■ **Extract to read**
★ ★ ★ ★ ★

2

Can someone please explain why the setdiff function in R fails in the following example? Note that it does not matter if I use base R or dplyr.

#setdiff doesn't work
poly1 <- polynom::polynomial(c(-2,1))
poly2 <- polynom::polynomial(c(-4,0,1))
solve_poly1 <- solve(poly1)
solve_poly2 <- solve(poly2)
print(solve_poly2)
print(solve_poly1)
setdiff(solve_poly2, solve_poly1)
dplyr::setdiff(solve_poly2, solve_poly1)

#what is the structure?
str(solve_poly1)
str(solve_poly2)

#setdiff works
set1 <- c(2)
set2 <- c(-2,2)
setdiff(set2, set1)
dplyr::setdiff(set2, set1)

#what is the structure?
str(set1)
str(set2)

Here is my output:

> #setdiff doesn't work
> poly1 <- polynom::polynomial(c(-2,1))

> poly2 <- polynom::polynomial(c(-4,0,1))

> solve_poly1 <- solve(poly1)

> solve_poly2 <- solve(poly2)

> print(solve_poly2)
[1] -2  2

> print(solve_poly1)

★ ★ ★ ★ ★

■ **Material**
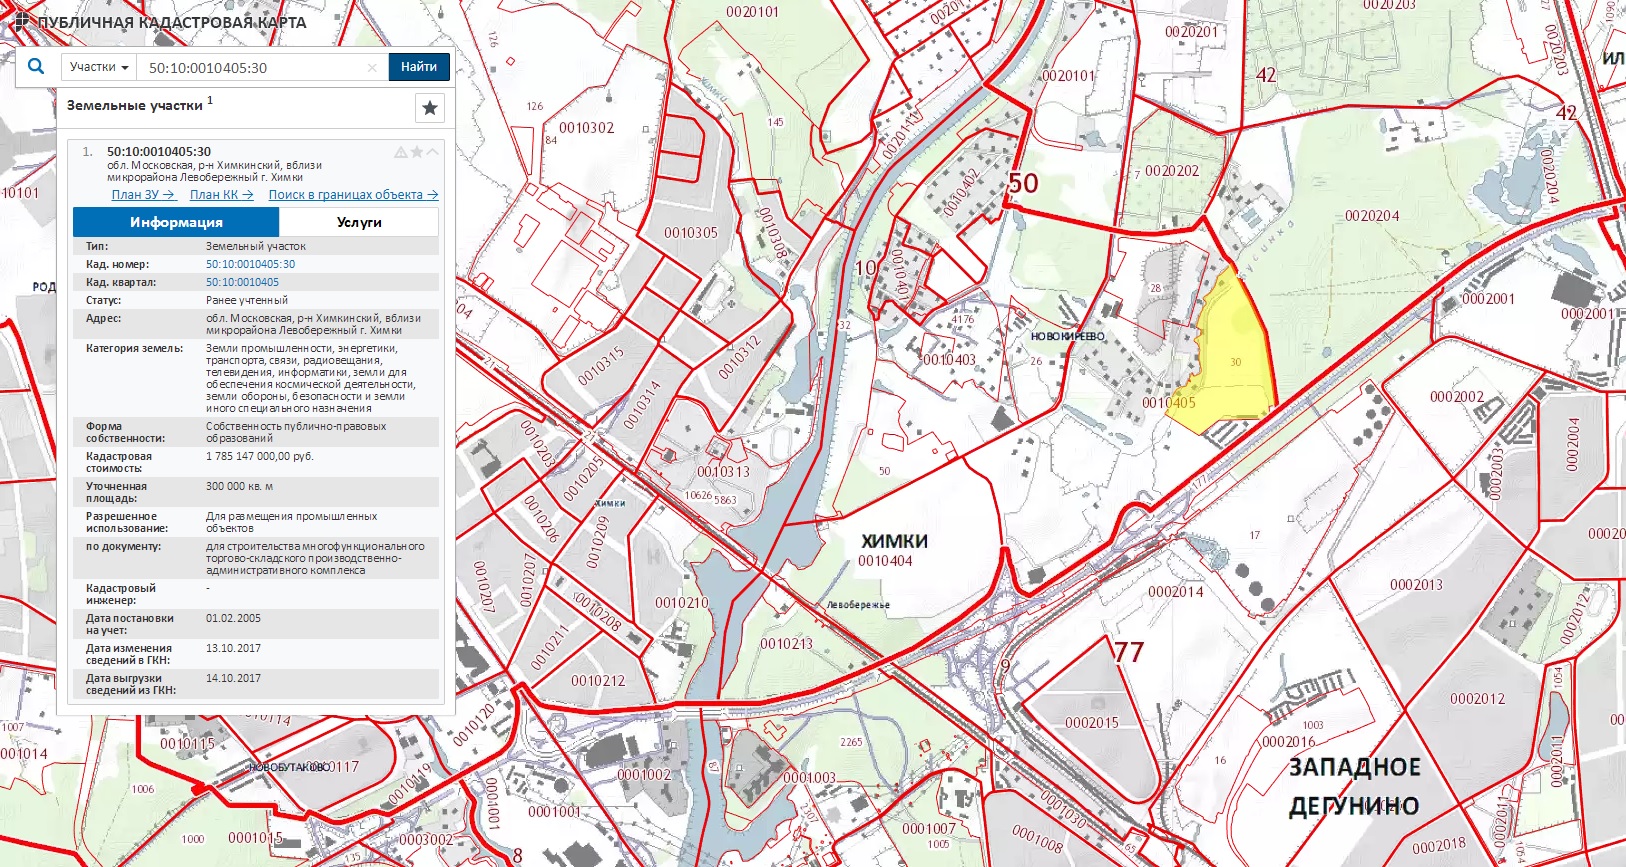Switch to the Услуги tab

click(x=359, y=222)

★ ★ ★ ★ ★

■ **Objective A**
In the setdiff question, what output does print(solve_poly2) give?
■ **Objective B**
Print the part of the setdiff question starting at "dplyr::setdiff(solve_poly2, solve_poly1)" and ending at "dplyr::setdiff(set2, set1)".
■ **Objective C**
Summarize the setdiff question in two sentences.

■ **Worked answer A**
[1] -2  2

■ **Worked answer B**
dplyr::setdiff(solve_poly2, solve_poly1)

#what is the structure?
str(solve_poly1)
str(solve_poly2)

#setdiff works
set1 <- c(2)
set2 <- c(-2,2)
setdiff(set2, set1)
dplyr::setdiff(set2, set1)

■ **Worked answer C**
The poster asks why R's setdiff function fails on the roots of two polynomials built with polynom and solved with solve, noting that it makes no difference whether base R or dplyr is used. For comparison, the post shows setdiff working on plain numeric vectors and uses str to inspect the structure of both sets of objects.